_What you are asked to do_. Would you please copy the part of the material below that opens with the line containing "Add to cart (180, 1010)" and closes with the line containing "Mapa stránek (48, 1982)"? Copy it exactly, and only it.

_Source records_.
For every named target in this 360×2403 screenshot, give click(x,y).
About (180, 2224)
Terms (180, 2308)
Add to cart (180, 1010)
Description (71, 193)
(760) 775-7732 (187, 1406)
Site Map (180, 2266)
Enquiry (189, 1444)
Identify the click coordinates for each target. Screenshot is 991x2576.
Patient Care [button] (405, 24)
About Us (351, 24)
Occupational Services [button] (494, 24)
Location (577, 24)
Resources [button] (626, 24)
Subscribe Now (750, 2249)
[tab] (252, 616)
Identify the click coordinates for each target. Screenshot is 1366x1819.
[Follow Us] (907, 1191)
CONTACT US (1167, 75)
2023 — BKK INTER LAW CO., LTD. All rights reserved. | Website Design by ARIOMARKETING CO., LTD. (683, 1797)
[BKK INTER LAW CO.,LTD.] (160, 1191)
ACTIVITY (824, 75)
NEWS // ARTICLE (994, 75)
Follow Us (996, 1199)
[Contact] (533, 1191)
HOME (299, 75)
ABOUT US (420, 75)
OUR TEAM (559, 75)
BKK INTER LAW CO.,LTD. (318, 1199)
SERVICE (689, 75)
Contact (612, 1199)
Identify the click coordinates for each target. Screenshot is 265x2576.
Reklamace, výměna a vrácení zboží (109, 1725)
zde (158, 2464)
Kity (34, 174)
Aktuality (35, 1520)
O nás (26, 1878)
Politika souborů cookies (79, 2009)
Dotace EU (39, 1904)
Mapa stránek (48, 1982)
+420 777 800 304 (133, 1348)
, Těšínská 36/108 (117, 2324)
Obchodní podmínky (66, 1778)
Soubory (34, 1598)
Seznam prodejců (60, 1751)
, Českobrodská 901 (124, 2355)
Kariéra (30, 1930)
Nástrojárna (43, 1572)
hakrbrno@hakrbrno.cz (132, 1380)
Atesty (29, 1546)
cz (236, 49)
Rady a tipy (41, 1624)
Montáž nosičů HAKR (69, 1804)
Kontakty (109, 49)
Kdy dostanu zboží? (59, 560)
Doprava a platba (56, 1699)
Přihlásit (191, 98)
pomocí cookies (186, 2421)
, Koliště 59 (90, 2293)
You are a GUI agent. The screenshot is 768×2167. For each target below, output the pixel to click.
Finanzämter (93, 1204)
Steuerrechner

_Response_.
Add to cart (180, 1010)
Description (71, 193)
(760) 775-7732 (187, 1406)
Site Map (180, 2266)
Enquiry (189, 1444)
Identify the click coordinates for each target. Screenshot is 991x2576.
Patient Care [button] (405, 24)
About Us (351, 24)
Occupational Services [button] (494, 24)
Location (577, 24)
Resources [button] (626, 24)
Subscribe Now (750, 2249)
[tab] (252, 616)
Identify the click coordinates for each target. Screenshot is 1366x1819.
[Follow Us] (907, 1191)
CONTACT US (1167, 75)
2023 — BKK INTER LAW CO., LTD. All rights reserved. | Website Design by ARIOMARKETING CO., LTD. (683, 1797)
[BKK INTER LAW CO.,LTD.] (160, 1191)
ACTIVITY (824, 75)
NEWS // ARTICLE (994, 75)
Follow Us (996, 1199)
[Contact] (533, 1191)
HOME (299, 75)
ABOUT US (420, 75)
OUR TEAM (559, 75)
BKK INTER LAW CO.,LTD. (318, 1199)
SERVICE (689, 75)
Contact (612, 1199)
Identify the click coordinates for each target. Screenshot is 265x2576.
Reklamace, výměna a vrácení zboží (109, 1725)
zde (158, 2464)
Kity (34, 174)
Aktuality (35, 1520)
O nás (26, 1878)
Politika souborů cookies (79, 2009)
Dotace EU (39, 1904)
Mapa stránek (48, 1982)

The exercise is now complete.